В темноте покачивалась рыбацкая лодка. В отсветах фонаря, заслоняемого кормчим на носу, Оюан едва различал шесть скорчившихся силуэтов вооруженных, облаченных в доспехи людей Чжу. Остальные члены отряда погрузились в другую лодку, отсюда казавшуюся всего лишь плавучей точкой света, которая могла находиться с равным успехом на расстоянии вытянутой руки или одного ли. В полной тьме у Оюана возникло ощущение, что он завис посреди бесконечной пустоты. Прямо по курсу бесформенной массой против облачного неба вздымался островной волнорез, под ногами колыхалась вода без отражений.

Тогда, на постоялом дворе, Чжу изложил свой план как нечто само собой разумеющееся.

— Чтобы проникнуть в туннели через подводные ходы, нам нужны две вещи, — когда Чжу подался вперед над своей миской, все, кроме Оюана, бессознательно сделали то же. — Во-первых, если мы пойдем ночью, вода будет как чернила. Нам нужно увидеть, где именно под водой открывается вход в туннели. К счастью — и я уверен, что такая возможность ни разу даже в голову не приходила нашим юаньским беднягам, — я могу зажечь свет, который не погаснет под водой. Во-вторых, нам нужен кто-то, кто умеет плавать.

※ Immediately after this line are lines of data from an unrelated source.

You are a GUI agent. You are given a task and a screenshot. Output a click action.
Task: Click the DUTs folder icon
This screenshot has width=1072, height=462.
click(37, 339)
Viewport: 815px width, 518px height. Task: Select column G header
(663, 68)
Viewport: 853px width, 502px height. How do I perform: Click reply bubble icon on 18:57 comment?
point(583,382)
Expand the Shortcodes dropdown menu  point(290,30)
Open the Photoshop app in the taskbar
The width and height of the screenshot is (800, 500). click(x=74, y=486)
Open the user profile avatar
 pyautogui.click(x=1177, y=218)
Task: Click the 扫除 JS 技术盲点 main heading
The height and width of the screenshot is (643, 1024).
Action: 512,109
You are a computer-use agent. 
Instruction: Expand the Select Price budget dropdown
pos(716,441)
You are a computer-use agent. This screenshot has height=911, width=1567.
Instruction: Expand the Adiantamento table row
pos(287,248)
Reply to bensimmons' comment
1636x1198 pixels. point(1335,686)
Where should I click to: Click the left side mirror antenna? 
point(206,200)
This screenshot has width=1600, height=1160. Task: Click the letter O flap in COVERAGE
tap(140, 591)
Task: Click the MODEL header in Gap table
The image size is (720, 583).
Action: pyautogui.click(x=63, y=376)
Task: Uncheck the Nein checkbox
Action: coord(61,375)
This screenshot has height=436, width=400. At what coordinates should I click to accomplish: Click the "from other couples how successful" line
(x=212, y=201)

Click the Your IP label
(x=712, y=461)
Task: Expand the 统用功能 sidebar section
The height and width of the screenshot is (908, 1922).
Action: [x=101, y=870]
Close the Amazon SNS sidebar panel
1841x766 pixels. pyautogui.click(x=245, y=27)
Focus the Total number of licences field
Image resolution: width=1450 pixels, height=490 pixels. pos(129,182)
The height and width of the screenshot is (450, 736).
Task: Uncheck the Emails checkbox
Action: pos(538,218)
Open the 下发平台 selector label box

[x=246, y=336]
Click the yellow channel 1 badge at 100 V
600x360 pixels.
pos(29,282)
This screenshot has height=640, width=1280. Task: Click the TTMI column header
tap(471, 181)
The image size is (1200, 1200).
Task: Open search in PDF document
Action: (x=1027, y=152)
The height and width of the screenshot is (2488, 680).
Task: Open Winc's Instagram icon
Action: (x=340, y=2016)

Тут он посмотрел на Оюана. Взгляд генерала имел устрашающую власть над его собственными людьми, но на Чжу либо вообще не действовал, либо маска мешала: тот продолжал как ни в чем ни бывало:

— Чтобы переправить армию через глубокую реку, мне бы понадобились баржи. А тебе — нет, верно? Вот когда ты столкнулся к «Красными повязками» на реке… Вместо того чтобы приказать воинам по мосту выйти к нашим позициям, ты их отправил вниз по течению, чтобы они переплыли реку и напали с фланга.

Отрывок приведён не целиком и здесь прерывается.